Depuis la victoire d’Ennahda aux élections municipales du 6 mai, la base islamiste redonne de la voix. Sa nouvelle hardiesse cause parfois des soucis à une direction du parti très préoccupée par son image auprès des Occidentaux, qu’il ne faut pas effaroucher. Me Laayouni est habile. Il invoque la Constitution et Bourguiba. Une pensée dure dans une enveloppe avenante.
Contradictions
Mais en face du maire du Kram se dressent d’autres édiles, aux antipodes de sa vision du monde. La bataille du mariage fait rage. A La Marsa, autre commune du nord de Tunis, le maire, Slim Meherzi, pédiatre « moderniste » sans affiliation partisane, vient de célébrer ostensiblement un mariage bigarré : celui d’une Tunisienne avec un Portugais catholique. Il en est très fier. Et il s’apprête à récidiver le mois prochain avec un Français. « Il faut être intransigeant avec l’application des principes constitutionnels », clame M. Meherzi.
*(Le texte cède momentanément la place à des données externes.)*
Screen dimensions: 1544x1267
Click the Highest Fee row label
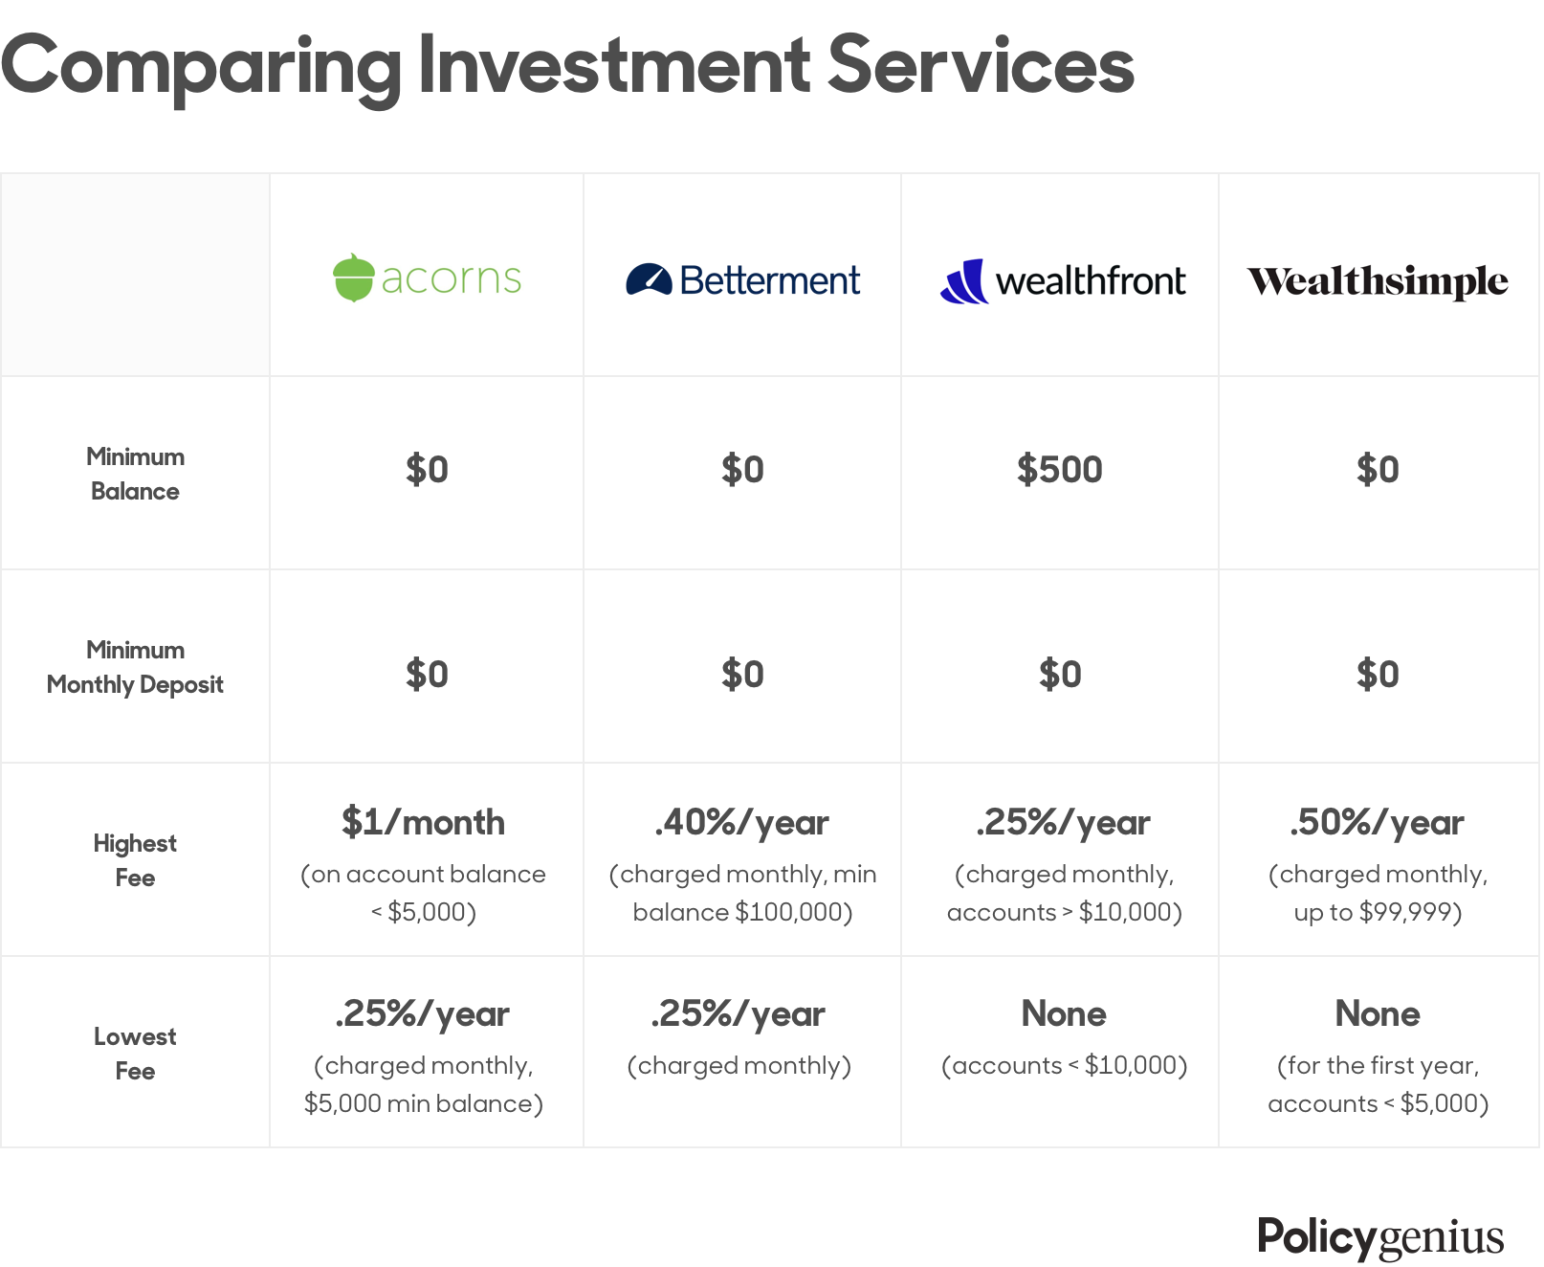135,860
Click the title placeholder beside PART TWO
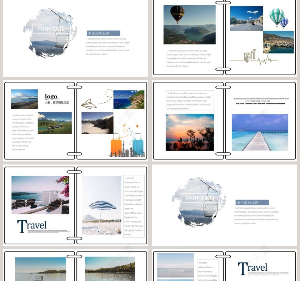The height and width of the screenshot is (281, 300). 252,203
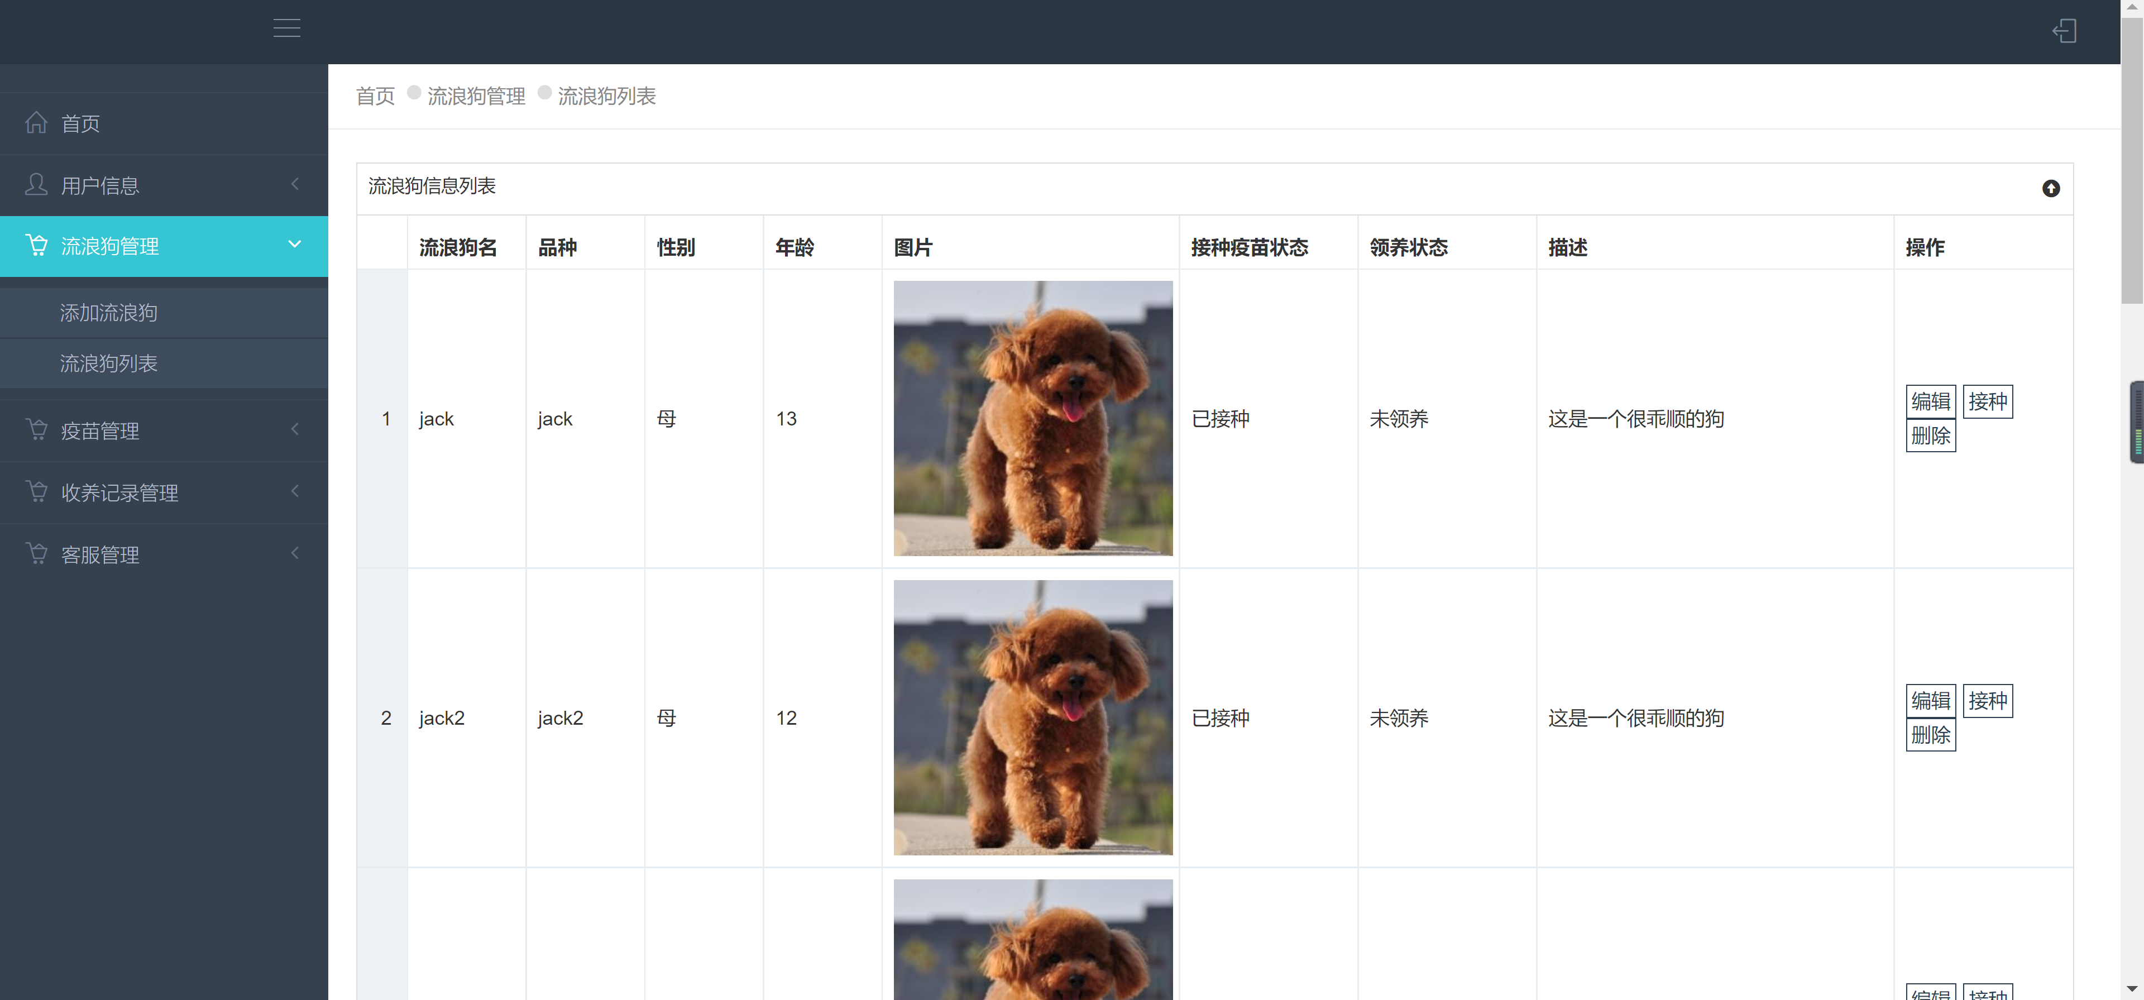The width and height of the screenshot is (2144, 1000).
Task: Click jack's dog photo thumbnail
Action: click(x=1033, y=418)
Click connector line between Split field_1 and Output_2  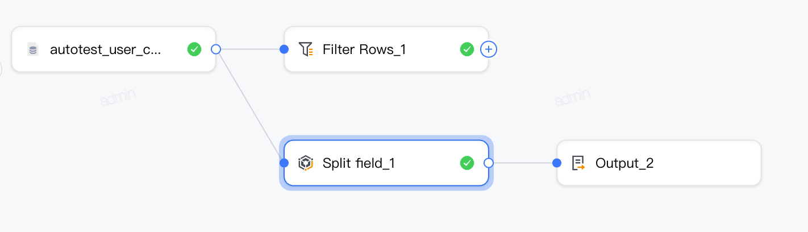523,163
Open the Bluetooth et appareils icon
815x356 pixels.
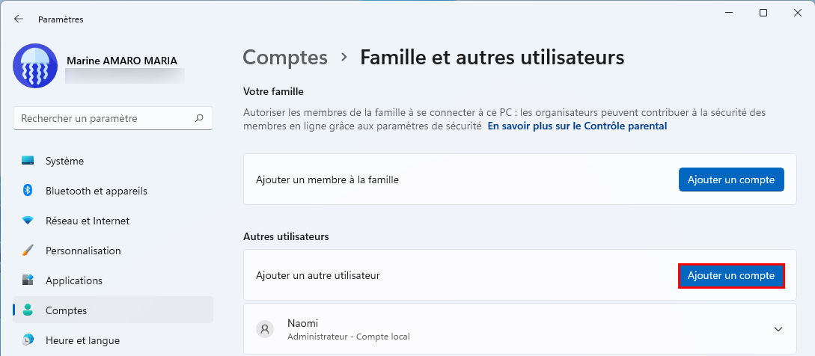(28, 191)
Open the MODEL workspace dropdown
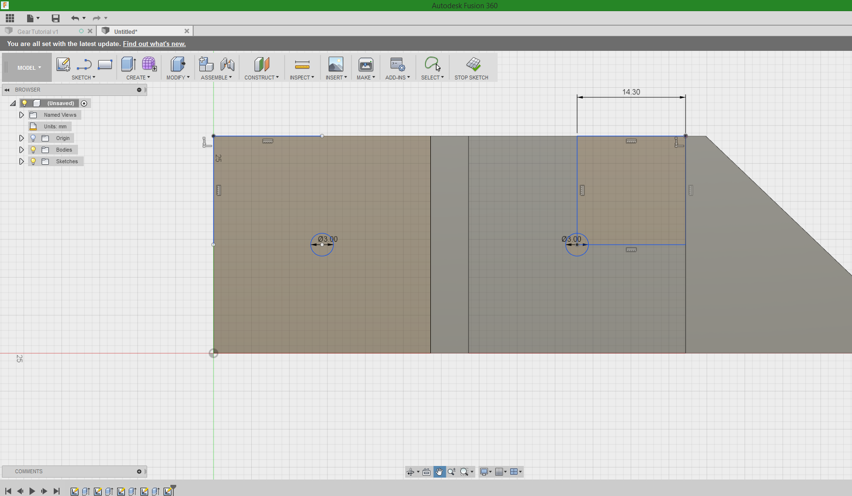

C’est que sa lecture de la Constitution n’est pas celle de Me Laayouni. Lui retient plutôt la stipulation que l’Etat « garantit la liberté de conscience » (article 6), que la Tunisie est « un Etat civil fondé sur la citoyenneté » (article 2) et que « les citoyens et les citoyennes sont égaux en droits et en devoirs » (article 21). « Toute Tunisienne a le droit d’épouser qui elle veut : un athée, un bouddhiste ou peu importe », dit M. Meherzi.
Un autre maire, celui de L’Ariana, commune proche de Tunis, s’affiche lui aussi accueillant vis-à-vis des couples mixtes. Fadhel Moussa, professeur de droit et ancien élu à l’Assemblée constituante (2011-2014), lance une invitation : « Tous les couples sont bienvenus dans ma mairie. » Il n’a encore « marié » aucun couple mixte, mais il se dit prêt à le faire à la première occasion. « Pour moi, la foi relève du for intérieur », insiste-t-il.
Entre Le Kram, La Marsa, L’Ariana et bien d’autres communes encore, la Tunisie éprouve ses contradictions. La bataille des mariages mixtes est comme une nouvelle ligne de front idéologique. Elle se déploie dans les nervures d’un pays promu laboratoire des mutations sociétales de la rive méridionale de la Méditerranée.